We are made up of our experiences, what happens to us, what we happen. That is why memory is a door. We enter, we exit. The murderer, who can forget his acts of violence, is no longer a murderer.
When I see her standing there weeping, painting her young face caged, I walk over and stand to her left. ‘Hi.’ ‘Hi.’ ‘What do you want?’ ‘Nothing.’ ‘Okay.’ ‘So, you’re crying.’ ‘Yeah. He did it again. I want out of here.’ ‘Okay, let’s do it.’ ‘Okay.’
Any number of possible endings, but an experience that ended in one. She died. We didn’t do it. I remember because it is part of who I should be.
Then there are those other things. Of shame. Kept alive, we are those people, though we should never have been them. Forgotten, there is hope. That we are not those people, but different.
Only a small world can be described, only a small person knows another.
There is a fault line running between my shoulders and the base of my skull. This would not be a problem, it is not active; except for the many people living alongs its invisible divide, setting up homes, planting trees, playing cooperative games; except for those times I stomp from this place to another, hand shaking, dancing, falling down thump thump in the street; except for when it rains. You might think, then, it is safer to sit still on a park bench and watch others pass by, or stand before a window wondering at the weeds.

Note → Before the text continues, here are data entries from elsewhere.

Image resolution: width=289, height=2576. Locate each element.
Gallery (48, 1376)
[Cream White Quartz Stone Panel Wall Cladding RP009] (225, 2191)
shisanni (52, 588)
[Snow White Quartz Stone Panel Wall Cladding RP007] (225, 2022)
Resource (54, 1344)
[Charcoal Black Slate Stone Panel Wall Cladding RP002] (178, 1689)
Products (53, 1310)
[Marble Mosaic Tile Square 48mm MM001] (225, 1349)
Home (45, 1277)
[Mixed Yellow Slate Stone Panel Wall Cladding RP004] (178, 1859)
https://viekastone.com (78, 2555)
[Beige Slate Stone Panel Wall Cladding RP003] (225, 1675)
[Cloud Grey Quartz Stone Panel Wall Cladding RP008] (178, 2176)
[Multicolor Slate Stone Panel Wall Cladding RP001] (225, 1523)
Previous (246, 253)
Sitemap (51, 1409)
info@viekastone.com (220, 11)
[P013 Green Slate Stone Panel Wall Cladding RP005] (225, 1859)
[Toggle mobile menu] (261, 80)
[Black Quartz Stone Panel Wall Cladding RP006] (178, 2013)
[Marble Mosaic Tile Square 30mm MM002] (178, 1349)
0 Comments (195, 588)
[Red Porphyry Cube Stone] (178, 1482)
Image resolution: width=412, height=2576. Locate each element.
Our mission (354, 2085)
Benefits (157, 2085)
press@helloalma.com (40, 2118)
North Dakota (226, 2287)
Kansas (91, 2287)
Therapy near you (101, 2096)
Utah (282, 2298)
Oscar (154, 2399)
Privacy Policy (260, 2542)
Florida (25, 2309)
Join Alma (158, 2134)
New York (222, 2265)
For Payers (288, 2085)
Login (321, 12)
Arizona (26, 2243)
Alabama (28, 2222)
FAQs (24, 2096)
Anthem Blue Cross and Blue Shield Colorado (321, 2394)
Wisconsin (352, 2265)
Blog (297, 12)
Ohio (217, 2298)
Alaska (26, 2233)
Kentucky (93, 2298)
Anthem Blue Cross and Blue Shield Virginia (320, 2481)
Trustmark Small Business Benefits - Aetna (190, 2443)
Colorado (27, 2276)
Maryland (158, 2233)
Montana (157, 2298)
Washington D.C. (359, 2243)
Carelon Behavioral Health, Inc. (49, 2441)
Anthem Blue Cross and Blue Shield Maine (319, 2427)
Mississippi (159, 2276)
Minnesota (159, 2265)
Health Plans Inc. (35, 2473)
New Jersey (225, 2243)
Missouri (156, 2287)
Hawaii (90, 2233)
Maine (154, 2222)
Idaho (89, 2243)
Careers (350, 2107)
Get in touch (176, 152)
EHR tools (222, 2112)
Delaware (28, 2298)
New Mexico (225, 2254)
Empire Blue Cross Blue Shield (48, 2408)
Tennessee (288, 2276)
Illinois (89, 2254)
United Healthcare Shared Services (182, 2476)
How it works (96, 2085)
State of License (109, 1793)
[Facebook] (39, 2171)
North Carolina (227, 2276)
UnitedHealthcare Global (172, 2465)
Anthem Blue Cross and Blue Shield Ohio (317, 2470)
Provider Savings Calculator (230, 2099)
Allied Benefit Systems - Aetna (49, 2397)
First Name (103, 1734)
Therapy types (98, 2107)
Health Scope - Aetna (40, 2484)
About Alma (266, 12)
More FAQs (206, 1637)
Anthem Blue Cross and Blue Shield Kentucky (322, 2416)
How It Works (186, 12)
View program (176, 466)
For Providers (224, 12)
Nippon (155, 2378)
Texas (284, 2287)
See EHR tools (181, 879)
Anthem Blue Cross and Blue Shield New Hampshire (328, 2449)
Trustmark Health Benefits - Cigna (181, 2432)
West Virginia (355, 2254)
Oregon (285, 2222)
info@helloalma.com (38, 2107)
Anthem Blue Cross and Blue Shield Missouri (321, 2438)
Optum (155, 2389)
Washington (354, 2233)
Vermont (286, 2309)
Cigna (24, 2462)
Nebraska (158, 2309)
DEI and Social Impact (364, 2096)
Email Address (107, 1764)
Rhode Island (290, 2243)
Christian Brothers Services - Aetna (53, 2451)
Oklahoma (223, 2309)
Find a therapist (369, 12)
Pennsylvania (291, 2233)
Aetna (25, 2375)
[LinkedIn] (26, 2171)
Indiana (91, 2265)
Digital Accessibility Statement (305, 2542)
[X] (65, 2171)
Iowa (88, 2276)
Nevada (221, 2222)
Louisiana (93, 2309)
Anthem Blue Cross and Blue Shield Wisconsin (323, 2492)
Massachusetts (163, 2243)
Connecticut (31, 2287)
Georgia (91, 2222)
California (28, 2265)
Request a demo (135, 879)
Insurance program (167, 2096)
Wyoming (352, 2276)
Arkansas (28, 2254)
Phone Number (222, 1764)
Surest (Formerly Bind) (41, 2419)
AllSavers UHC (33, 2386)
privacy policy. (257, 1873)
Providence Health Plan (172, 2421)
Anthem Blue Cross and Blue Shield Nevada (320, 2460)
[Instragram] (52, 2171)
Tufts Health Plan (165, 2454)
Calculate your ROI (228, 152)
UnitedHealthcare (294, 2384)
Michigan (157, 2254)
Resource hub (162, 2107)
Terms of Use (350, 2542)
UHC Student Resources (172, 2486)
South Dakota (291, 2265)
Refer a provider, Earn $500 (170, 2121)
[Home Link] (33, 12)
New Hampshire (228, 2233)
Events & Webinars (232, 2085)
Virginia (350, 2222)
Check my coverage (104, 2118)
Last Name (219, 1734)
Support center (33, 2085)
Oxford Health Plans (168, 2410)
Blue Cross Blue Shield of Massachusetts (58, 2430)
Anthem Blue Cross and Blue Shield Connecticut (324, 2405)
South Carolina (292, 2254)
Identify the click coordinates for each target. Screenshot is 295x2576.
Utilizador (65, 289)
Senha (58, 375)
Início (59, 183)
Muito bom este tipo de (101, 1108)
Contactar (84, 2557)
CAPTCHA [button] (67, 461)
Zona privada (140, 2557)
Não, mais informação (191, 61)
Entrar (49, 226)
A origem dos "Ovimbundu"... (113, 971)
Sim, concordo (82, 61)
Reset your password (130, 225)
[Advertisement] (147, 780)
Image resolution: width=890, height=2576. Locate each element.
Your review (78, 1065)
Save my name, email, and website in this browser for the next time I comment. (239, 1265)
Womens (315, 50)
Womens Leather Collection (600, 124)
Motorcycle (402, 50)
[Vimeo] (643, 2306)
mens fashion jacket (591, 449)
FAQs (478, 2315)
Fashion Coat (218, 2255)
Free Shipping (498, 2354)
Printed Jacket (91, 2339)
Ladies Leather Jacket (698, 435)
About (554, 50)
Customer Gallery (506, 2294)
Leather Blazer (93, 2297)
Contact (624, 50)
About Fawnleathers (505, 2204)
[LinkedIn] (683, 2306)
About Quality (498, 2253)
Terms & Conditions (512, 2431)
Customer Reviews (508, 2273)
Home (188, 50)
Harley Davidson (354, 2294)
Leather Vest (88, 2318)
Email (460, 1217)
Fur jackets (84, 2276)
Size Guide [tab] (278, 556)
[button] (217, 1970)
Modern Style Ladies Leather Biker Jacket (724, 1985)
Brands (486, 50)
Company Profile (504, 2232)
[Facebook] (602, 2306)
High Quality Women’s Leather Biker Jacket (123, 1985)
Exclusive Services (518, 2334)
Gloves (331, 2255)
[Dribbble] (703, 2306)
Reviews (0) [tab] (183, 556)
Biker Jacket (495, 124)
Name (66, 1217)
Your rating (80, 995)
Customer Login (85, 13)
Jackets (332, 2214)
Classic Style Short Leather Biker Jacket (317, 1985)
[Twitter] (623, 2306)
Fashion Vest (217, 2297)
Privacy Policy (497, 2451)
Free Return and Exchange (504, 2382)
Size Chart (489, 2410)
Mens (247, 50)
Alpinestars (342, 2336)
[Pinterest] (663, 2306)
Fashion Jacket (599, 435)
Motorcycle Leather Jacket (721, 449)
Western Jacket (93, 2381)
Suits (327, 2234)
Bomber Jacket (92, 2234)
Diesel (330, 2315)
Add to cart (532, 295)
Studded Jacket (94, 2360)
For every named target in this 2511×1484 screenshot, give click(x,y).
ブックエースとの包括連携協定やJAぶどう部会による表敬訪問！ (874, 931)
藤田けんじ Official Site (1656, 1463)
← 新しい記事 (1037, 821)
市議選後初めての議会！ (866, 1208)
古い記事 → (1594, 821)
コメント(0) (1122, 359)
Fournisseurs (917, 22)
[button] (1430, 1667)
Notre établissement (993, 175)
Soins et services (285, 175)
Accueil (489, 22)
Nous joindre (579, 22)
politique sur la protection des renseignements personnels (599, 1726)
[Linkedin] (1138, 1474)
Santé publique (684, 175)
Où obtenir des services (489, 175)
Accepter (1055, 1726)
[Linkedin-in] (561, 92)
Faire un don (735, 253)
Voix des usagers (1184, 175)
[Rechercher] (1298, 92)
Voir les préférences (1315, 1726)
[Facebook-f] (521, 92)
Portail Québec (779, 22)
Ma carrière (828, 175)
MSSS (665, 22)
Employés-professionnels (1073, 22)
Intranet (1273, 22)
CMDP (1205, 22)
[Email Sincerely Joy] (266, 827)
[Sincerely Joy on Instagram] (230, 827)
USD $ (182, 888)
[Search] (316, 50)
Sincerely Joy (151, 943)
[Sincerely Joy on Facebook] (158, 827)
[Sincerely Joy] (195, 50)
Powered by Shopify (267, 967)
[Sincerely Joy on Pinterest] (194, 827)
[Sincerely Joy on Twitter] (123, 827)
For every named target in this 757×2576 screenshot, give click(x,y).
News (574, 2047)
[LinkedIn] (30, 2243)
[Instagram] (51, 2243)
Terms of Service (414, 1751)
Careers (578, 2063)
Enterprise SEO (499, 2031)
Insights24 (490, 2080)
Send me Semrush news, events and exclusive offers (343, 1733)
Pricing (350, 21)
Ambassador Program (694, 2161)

But what if that person wanted to speak with me, or if the window broke? Because then I would have to make room for something new, and one side or the other is bound to slip eventually under the stress of one more crack or stomp. No, instead I will put on this sleep mask, plug these ears, close this mouth, and lie still under this down comforter. That way, certainly, we will all be safe.
All of these religious men hanging upon walls. Without words, lines, splashes of colour what legacy, what greatness is theirs? We err. Impacted by the loud, the colourful, the luminous; stoneflies; we have no say.
A philosopher is a harp lulling us to sleep. A priest, a splinter of flax. And I, well, what am I?
I am nothing at all, or perhaps a leaf fallen from a great tree, carried by the wind to a forgotten gulley, here lay down and fading. A better fate than these poor men, no peace at all in museum halls.
As a man, I cannot compare the revelation of a character to the giving of birth.
As a father, however, I can speak of the joy and pain of watching these characters grow up, a piece of myself woven into each one. The seed of the world around me, the people close and far that I have copulated with all engendered in these men and women, boys and girls – they are our children. What after all, after death, is the difference between these, my literary, and these, my literal, offspring? Will not both continue on in our memories, written and otherwise, and in our own characters? Much is spoken of physical genetics, and what of narrative genetics? What of those Ivan Fyodorovichs, those Mersaults, those José Arcadios that have, in their own way, fused their personalities, their very attributes, with our own? Of character then, I can speak of hope and pride and love.
I can also speak as a voyeur, a curious onlooker into the personal, private struggles of people, real individuals exposed through story for all to read, mock, and lust after. Poor victims towards whom the reader is free of all law and moral to prey upon, vicious judgment and rabid ravish, with absolutely no retribution except, perhaps, its effects on the soul. And yet, in an ironic twist, a voyeur actor, a Peeping Tom puppeteer, with the dangerous power to direct the scenes into which I, the author, am looking in.
This desk is an amalgam of children’s wishes, personal reminders, literary motivators and religious tradition. Like its cluttered drawers and scattered shelves, these four components attempt to provide organization and separation to elements of life that are inseparable.
My life is a study in separation, division, secrecy. Beneath the clutter is a simplicity that, with a simple sweep of selfishness, could flourish and offer freedom in ways no god ever has. Or, perhaps this cleansing is exactly what all gods precisely point to.
The problem is, we are all on display, so we replace journals with status updates, etc. There are very few people capable of living what they believe, which is why religion is a dream, ethics a reverie.
We can speak a great deal about beliefs, about what should be. The problem is, what is is, staring us accusingly in each and every reflection, and so long as this is the case, the only honesty that can be, is silence.
The ménage and messuage of the writer are constantly changing. Once, open, empty so thoughts echo off unseen boundaries returning as subtle, novel suggestions. Again, occlusive mine-shafts, crowded foreign tongues vying for a madman’s reason.
It is not a process: there is no beginning or end, birth-death. It is not a moment. It is a place and a presence, neither perceived nor mensurated, yet always present, tangible alone to the author’s gradual retreat from everything, into the expansive hold of his hadronic self.